- **Exercise details**: Only the lines from the one containing "Image resolution: width=1100" to the end of the records belong in the copy. Reproduce them word for word and drop the pictures.

- **Records for this task**:
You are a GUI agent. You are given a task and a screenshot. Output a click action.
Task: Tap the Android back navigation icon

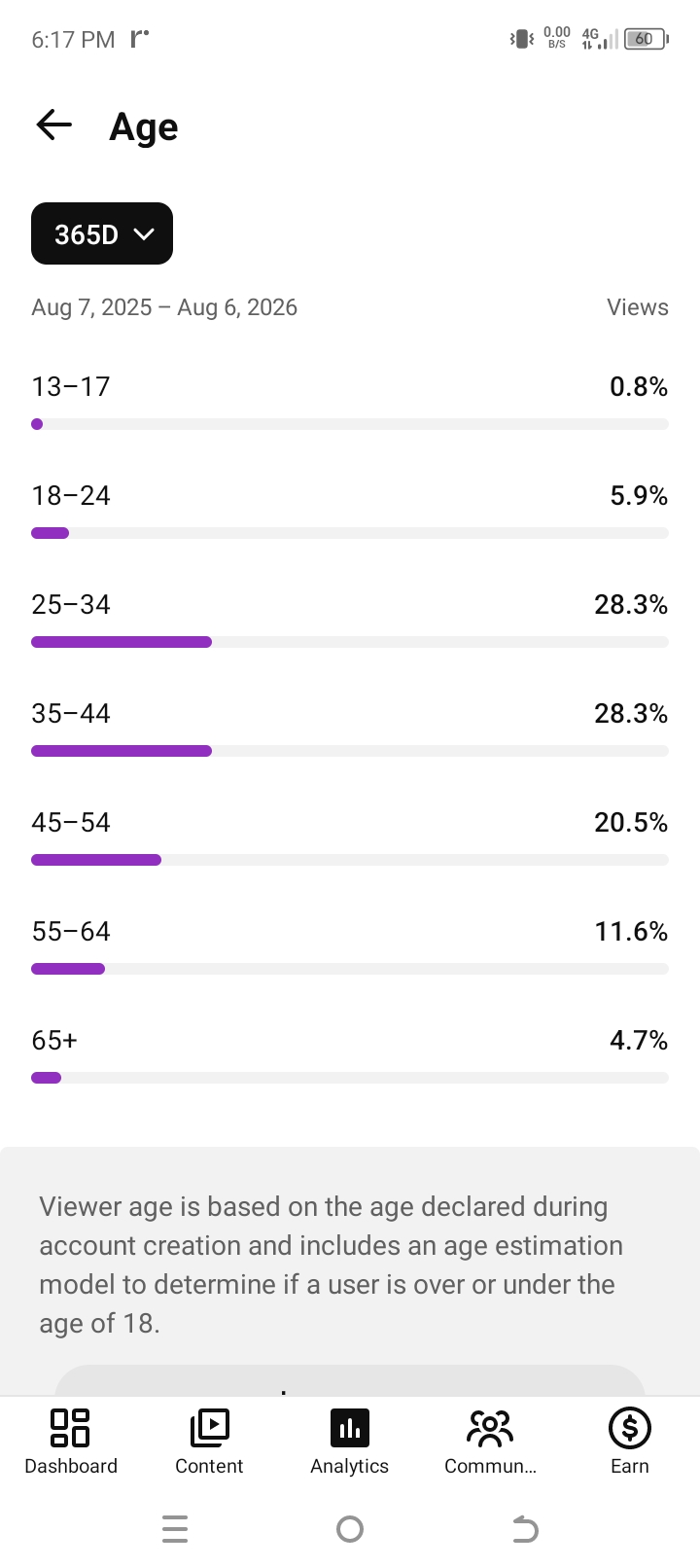[525, 1529]
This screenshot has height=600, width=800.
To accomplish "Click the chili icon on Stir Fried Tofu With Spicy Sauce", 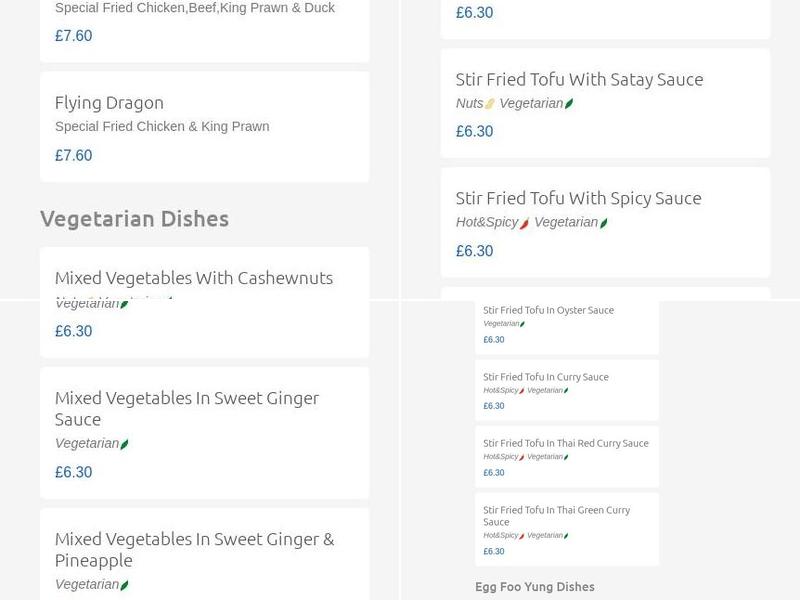I will point(525,222).
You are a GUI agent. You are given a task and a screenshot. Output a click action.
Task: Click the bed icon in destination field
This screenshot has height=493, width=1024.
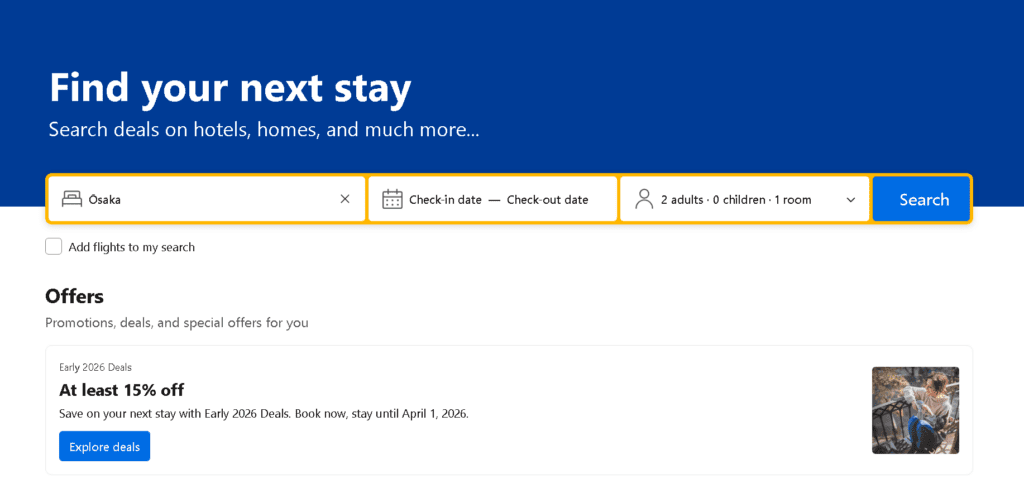click(71, 199)
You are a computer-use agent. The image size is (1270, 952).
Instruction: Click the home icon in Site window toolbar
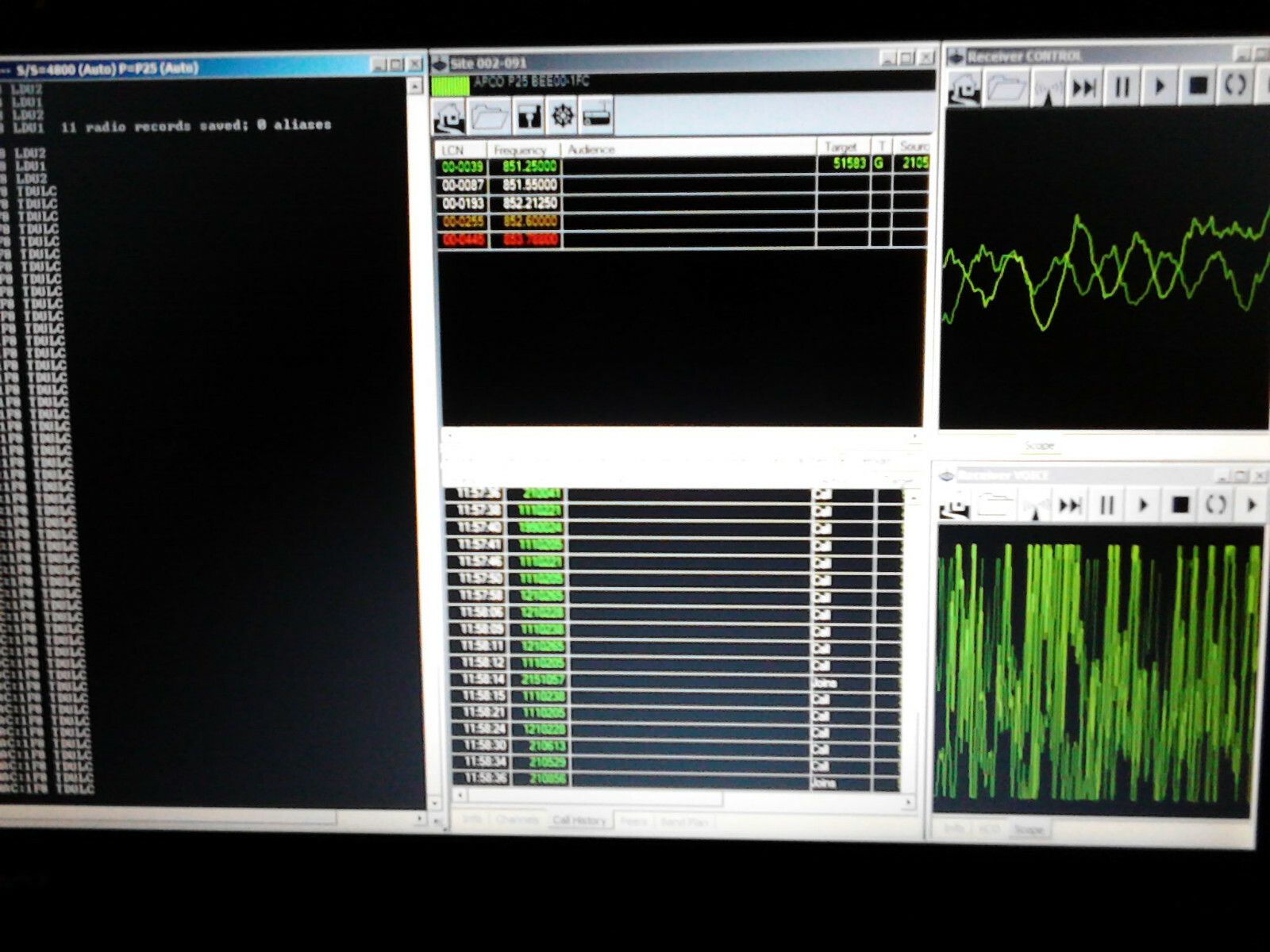(x=449, y=117)
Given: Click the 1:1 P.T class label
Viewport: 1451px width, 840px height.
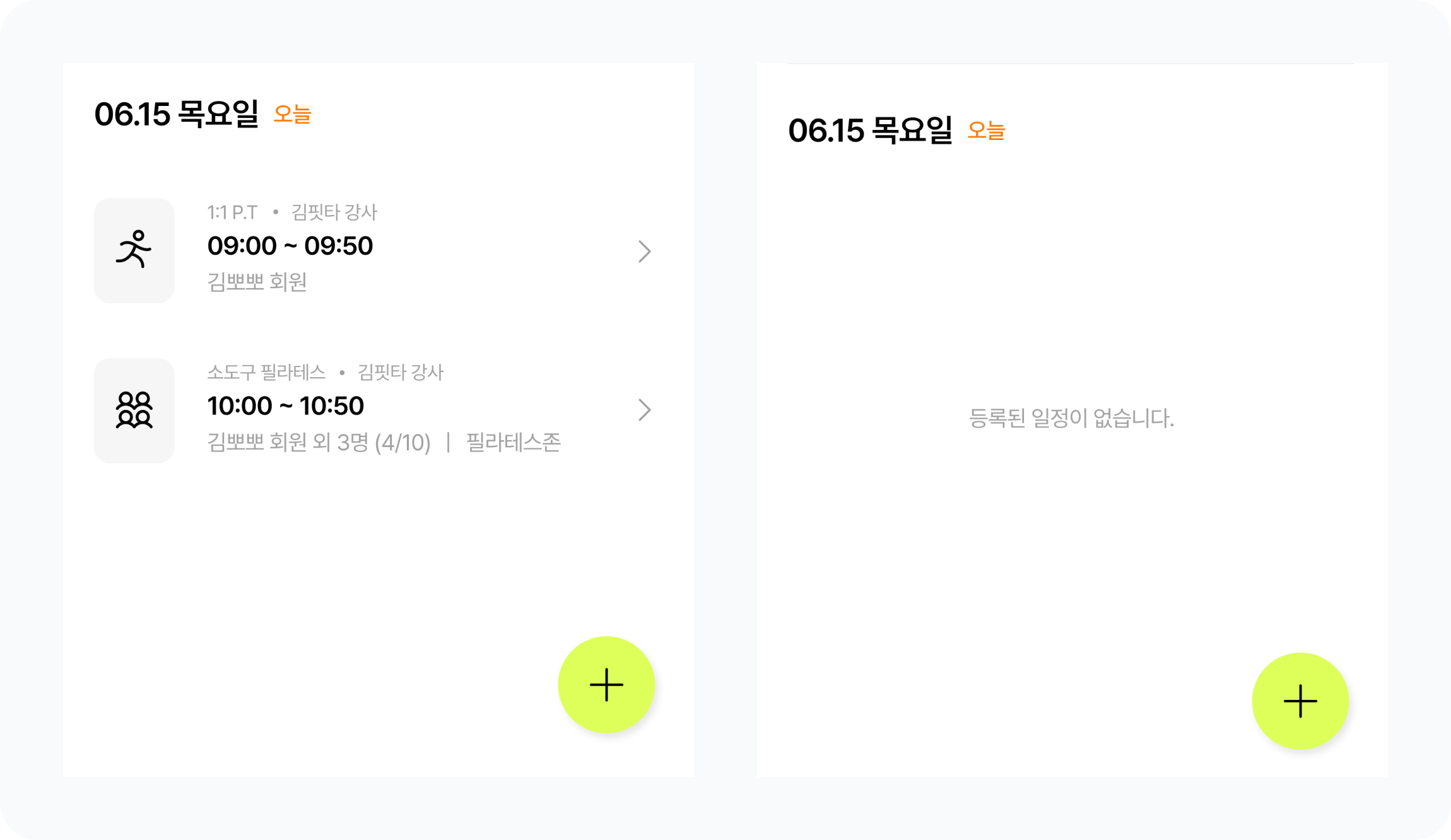Looking at the screenshot, I should pos(232,213).
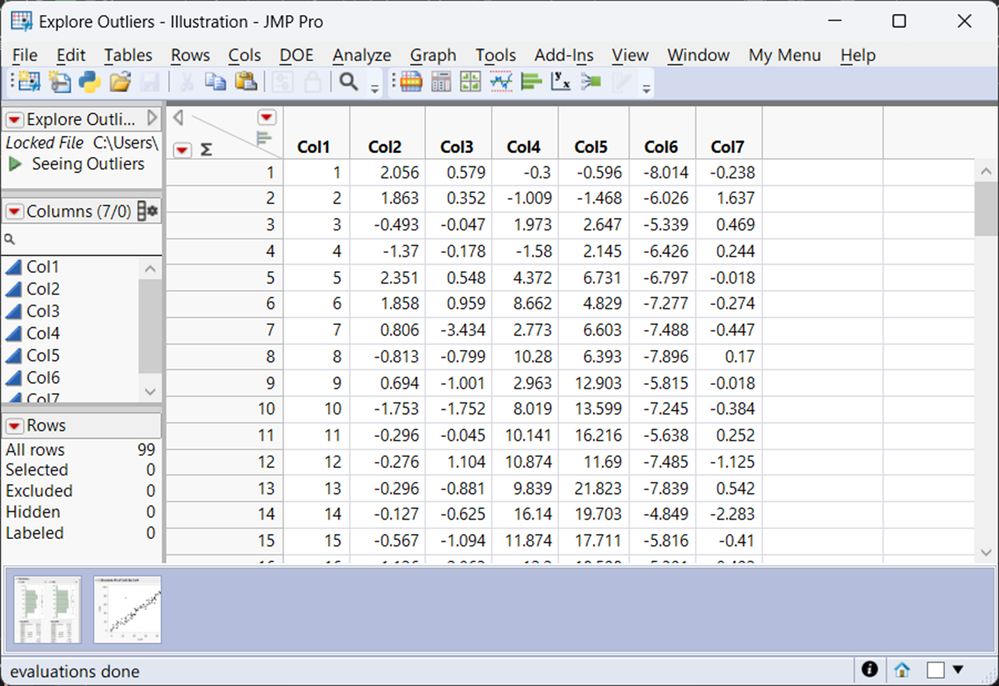999x686 pixels.
Task: Click the info icon in the status bar
Action: coord(870,670)
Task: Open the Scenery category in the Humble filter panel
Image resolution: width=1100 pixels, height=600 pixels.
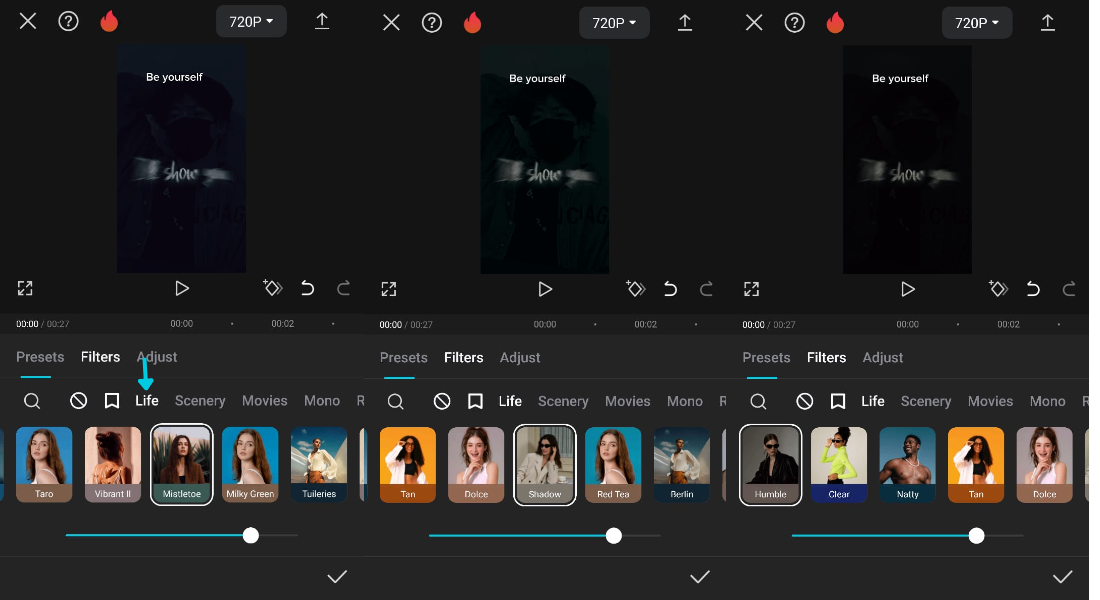Action: [x=926, y=401]
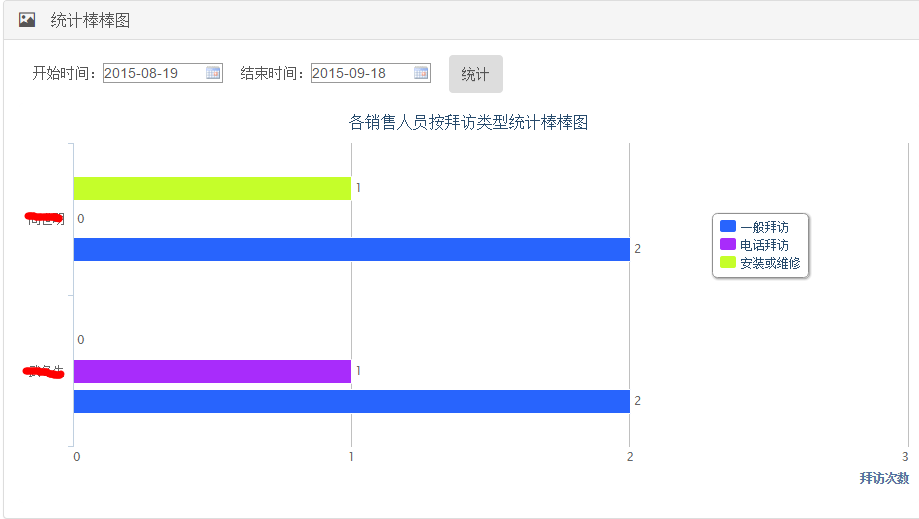The image size is (919, 519).
Task: Select the upper blue bar with value 2
Action: [352, 250]
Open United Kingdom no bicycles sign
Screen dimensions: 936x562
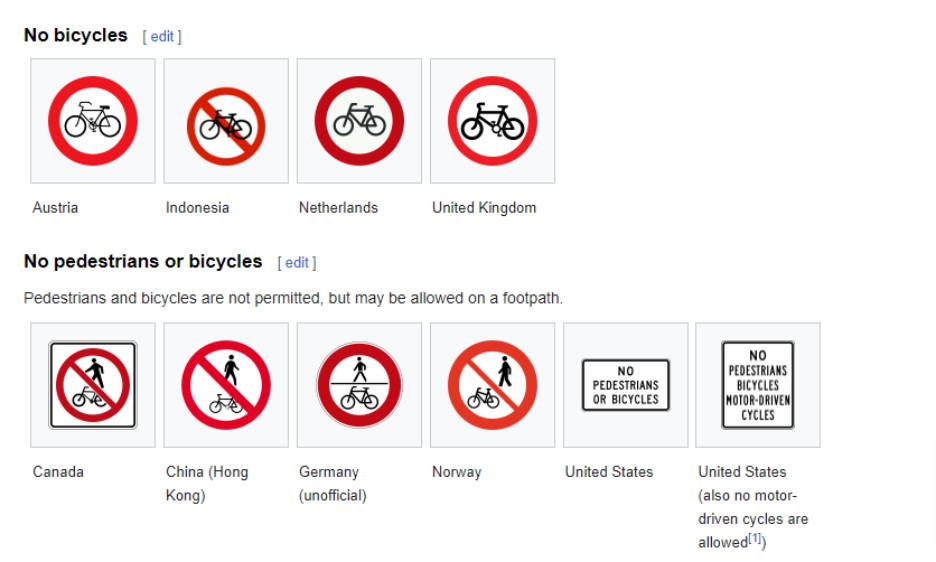tap(492, 121)
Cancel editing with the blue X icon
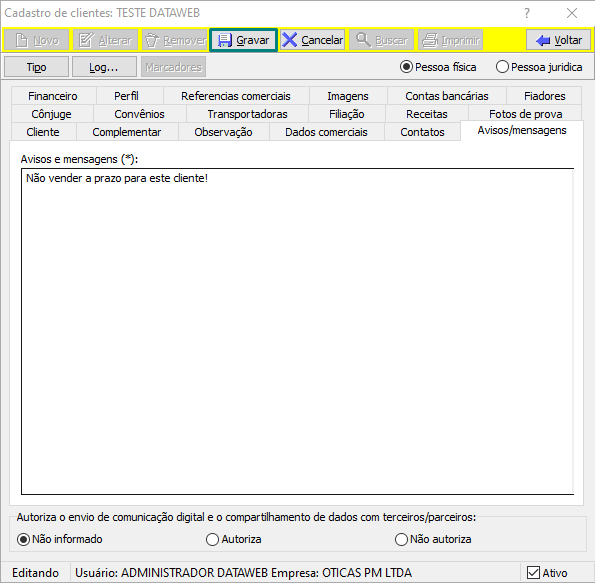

- **Task result**:
Image resolution: width=1100 pixels, height=600 pixels.
Action: [x=926, y=401]
The image size is (919, 519).
Task: Select the upper blue bar with value 2
Action: [352, 250]
Open United Kingdom no bicycles sign
Screen dimensions: 936x562
tap(492, 121)
Cancel editing with the blue X icon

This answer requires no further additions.